Poser des limites claires et responsabilisantes
Depuis que nous sommes petits, nous sommes confrontés à la notion de limite. Les limites du monde extérieur et nos propres limites intérieures. Il existe diverses sortes de limites : corporelles, temporelles, spatiales, morales.
Il est intéressant de voir qu’à l’adolescence, même si elles sont remaniées, les limites sont véritablement au centre des préoccupations de l’adolescent. « Il repousse toujours la limite » ou « Il cherche toujours la limite », entend-on souvent dire par les parents ou les professeurs. La limite sert à se situer par rapport au monde environnant ; elle est un point de repère qui nous rappelle que nous ne sommes pas tout-puissants et que nous ne pouvons pas tout avoir ni tout nous permettre.
La limite interne est une limite que nous avons en nous-mêmes. Le petit enfant expérimente vite la limite de son propre corps, par exemple lorsqu’il est confronté à son manque de motricité ou de coordination, il éprouve la frustration de ne pas pouvoir marcher, puis de ne pas pouvoir accéder à tout ce qu’il veut. L’acceptation des limites va de pair avec l’acceptation d’une certaine frustration.
Lorsque l’enfant ne peut avoir ce qu’il veut, il crie ou pleure. Face au « non » du parent, il n’est pas content. Cependant il apprend qu’on ne peut tout faire ni tout avoir tout de suite. Si on lui cède tout, il se sentira dépourvu, malheureux, en colère lorsqu’il n’aura pas ce qu’il souhaite ; il ne saura pas gérer la frustration.
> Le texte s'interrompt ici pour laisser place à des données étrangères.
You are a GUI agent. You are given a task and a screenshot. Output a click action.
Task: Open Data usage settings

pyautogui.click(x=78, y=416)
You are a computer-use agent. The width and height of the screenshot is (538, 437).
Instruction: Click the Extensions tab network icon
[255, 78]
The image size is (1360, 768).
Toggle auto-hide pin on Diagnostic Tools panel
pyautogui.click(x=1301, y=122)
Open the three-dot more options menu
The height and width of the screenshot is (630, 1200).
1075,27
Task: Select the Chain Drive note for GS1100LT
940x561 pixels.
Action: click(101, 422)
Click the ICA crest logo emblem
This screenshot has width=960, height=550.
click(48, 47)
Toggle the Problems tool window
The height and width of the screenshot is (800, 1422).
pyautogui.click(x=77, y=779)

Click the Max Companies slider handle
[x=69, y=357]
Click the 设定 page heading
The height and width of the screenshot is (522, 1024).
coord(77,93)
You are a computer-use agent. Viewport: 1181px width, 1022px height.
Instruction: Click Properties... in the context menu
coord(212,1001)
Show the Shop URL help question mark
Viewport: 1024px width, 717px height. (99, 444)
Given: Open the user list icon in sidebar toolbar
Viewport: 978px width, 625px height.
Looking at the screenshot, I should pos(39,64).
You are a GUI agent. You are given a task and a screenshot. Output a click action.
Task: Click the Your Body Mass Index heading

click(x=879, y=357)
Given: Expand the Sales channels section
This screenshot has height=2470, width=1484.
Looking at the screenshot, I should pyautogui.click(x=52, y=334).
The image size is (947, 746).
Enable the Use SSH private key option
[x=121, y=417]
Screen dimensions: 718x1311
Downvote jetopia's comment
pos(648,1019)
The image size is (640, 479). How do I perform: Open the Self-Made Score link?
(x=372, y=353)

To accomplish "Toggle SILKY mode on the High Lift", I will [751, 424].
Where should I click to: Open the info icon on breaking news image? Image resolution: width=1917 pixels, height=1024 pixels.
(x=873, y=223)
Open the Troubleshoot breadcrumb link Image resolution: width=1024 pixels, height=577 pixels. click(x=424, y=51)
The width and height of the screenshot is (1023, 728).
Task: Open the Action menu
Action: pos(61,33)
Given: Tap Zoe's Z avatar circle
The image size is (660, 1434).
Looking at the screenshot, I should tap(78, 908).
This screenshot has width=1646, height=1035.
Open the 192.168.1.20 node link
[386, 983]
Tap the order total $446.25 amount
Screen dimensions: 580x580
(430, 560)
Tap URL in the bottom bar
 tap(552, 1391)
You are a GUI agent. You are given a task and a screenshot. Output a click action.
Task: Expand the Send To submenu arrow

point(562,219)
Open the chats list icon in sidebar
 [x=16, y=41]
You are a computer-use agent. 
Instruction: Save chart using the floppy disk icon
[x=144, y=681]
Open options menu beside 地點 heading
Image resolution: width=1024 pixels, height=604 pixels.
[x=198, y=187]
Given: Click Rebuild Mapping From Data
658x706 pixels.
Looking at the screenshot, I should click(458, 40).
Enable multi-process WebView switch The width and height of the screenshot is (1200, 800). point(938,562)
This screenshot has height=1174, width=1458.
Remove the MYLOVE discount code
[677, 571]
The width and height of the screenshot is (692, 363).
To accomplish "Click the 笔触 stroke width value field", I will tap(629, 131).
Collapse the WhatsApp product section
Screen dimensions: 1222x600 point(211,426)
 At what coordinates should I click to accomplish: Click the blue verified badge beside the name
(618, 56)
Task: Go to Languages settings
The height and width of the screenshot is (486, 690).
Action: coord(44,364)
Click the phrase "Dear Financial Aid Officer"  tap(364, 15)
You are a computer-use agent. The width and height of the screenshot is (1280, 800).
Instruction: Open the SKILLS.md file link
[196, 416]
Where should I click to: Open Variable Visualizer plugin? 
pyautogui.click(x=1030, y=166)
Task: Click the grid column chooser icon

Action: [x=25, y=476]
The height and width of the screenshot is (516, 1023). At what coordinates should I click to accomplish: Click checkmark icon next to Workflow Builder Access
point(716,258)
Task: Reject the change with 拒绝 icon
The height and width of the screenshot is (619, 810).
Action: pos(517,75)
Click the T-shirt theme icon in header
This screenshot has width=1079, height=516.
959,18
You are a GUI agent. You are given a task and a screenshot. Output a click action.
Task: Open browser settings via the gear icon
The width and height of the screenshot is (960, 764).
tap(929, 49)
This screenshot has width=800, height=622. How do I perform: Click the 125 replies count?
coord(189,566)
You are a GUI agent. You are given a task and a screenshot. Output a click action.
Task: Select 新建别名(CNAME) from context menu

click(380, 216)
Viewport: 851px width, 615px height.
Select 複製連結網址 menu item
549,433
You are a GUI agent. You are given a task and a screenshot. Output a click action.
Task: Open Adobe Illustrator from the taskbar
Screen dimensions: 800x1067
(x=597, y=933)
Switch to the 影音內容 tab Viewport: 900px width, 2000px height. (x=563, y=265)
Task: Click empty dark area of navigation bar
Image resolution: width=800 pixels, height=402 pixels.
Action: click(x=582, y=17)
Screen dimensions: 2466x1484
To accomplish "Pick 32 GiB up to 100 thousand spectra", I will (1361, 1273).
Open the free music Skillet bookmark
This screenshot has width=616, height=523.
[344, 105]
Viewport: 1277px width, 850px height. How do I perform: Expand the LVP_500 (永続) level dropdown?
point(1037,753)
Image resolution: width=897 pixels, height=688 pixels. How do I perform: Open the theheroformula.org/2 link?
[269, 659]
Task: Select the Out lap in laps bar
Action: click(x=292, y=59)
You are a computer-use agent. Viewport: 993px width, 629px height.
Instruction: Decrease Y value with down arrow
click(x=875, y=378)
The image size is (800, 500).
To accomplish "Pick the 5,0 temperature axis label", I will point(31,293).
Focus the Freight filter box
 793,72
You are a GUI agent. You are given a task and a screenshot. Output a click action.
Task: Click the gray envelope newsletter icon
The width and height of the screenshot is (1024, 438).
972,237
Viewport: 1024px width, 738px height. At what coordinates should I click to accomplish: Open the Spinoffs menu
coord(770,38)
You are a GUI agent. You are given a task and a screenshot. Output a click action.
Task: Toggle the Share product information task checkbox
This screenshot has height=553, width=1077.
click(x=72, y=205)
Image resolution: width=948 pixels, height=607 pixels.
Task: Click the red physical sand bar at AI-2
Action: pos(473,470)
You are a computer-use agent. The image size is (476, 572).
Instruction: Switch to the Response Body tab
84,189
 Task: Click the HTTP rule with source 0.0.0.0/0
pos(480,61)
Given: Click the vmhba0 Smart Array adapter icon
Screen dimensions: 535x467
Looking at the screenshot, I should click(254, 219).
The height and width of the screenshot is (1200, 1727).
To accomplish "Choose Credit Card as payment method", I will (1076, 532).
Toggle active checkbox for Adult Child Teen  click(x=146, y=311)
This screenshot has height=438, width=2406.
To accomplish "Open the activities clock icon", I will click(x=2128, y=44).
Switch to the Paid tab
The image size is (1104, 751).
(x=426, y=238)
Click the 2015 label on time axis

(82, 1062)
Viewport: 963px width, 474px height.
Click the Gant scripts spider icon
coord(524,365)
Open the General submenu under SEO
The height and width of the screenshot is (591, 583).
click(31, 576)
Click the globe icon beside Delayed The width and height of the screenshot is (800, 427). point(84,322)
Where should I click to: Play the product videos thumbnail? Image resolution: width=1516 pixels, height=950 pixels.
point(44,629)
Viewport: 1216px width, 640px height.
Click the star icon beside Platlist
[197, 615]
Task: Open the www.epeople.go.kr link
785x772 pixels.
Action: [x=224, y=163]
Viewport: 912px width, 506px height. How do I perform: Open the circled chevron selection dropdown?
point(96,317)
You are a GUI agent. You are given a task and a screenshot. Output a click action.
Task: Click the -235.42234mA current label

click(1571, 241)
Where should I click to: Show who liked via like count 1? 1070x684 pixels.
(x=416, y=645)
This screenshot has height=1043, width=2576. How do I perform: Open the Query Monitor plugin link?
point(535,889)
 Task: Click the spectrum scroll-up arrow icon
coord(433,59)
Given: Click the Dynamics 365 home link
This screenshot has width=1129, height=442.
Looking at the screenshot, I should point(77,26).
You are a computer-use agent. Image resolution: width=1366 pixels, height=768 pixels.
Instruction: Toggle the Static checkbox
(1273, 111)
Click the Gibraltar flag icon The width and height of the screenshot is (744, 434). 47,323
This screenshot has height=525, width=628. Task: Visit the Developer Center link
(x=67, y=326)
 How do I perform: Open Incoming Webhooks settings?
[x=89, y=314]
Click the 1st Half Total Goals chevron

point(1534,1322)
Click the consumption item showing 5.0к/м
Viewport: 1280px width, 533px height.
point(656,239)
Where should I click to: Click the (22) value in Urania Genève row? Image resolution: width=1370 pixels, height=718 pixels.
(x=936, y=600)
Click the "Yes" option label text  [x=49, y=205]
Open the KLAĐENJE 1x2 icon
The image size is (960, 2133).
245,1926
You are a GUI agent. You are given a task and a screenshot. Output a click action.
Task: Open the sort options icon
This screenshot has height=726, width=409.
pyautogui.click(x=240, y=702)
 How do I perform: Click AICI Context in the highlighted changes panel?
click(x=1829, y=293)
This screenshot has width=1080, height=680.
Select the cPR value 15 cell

De plus, le petit enfant se croit tout-puissant : il pense qu’il crée les objets qu’il désire ou dont il a besoin. Cette illusion de toute-puissance, bénéfique au début de la vie, doit disparaître peu à peu. Les parents aident l’enfant à comprendre cela et l’enfant en est rassuré. Car cette toute-puissante est à la fois grisante et angoissante. En effet, s’il peut tout, cela signifie que ses pensées ou sentiments de haine peuvent avoir un effet destructeur sur les objets. Ce pouvoir est terrifiant pour lui et le conduit à des sentiments de grande culpabilité. Apprendre à renoncer fait partie de la construction de la personnalité. Peu à peu les limites sont intériorisées. L’enfant de la période de latence (6-10 ans) les connaît et a rarement besoin qu’on les lui rappelle. Puis vient l’adolescence, et la question des limites semble relancée. En même temps qu’il subit ces changements corporels et psychologiques, l’adolescent remet en question ce qu’on lui a imposé jusqu’ici. Il se sent plus fort, plus à même de comprendre, et sa pensée s’autonomise.
C’est en déconstruisant le modèle que ses parents lui proposent qu’il va construire sa personnalité. Il se peut qu’il revienne fidèlement au modèle parental après l’adolescence mais, pour l’heure, il a besoin de le remettre en question. Au fond de lui il ne souhaite pas que les règles soient toutes abolies, mais a besoin qu’elles évoluent. C’est pourquoi ce sont à la fois les parents et l’adolescent qui doivent se mettre d’accord sur de nouvelles limites. La part de responsabilité qu’il prend dans la création des règles de vie l’engage à les respecter. Toutefois ce n’est pas à lui de les poser entièrement. Car s’il ne les respecte pas, il se sentira dévalorisé. Il a besoin de cet appui contre quelque chose. La règle est donc avant tout celle des parents et il y participe.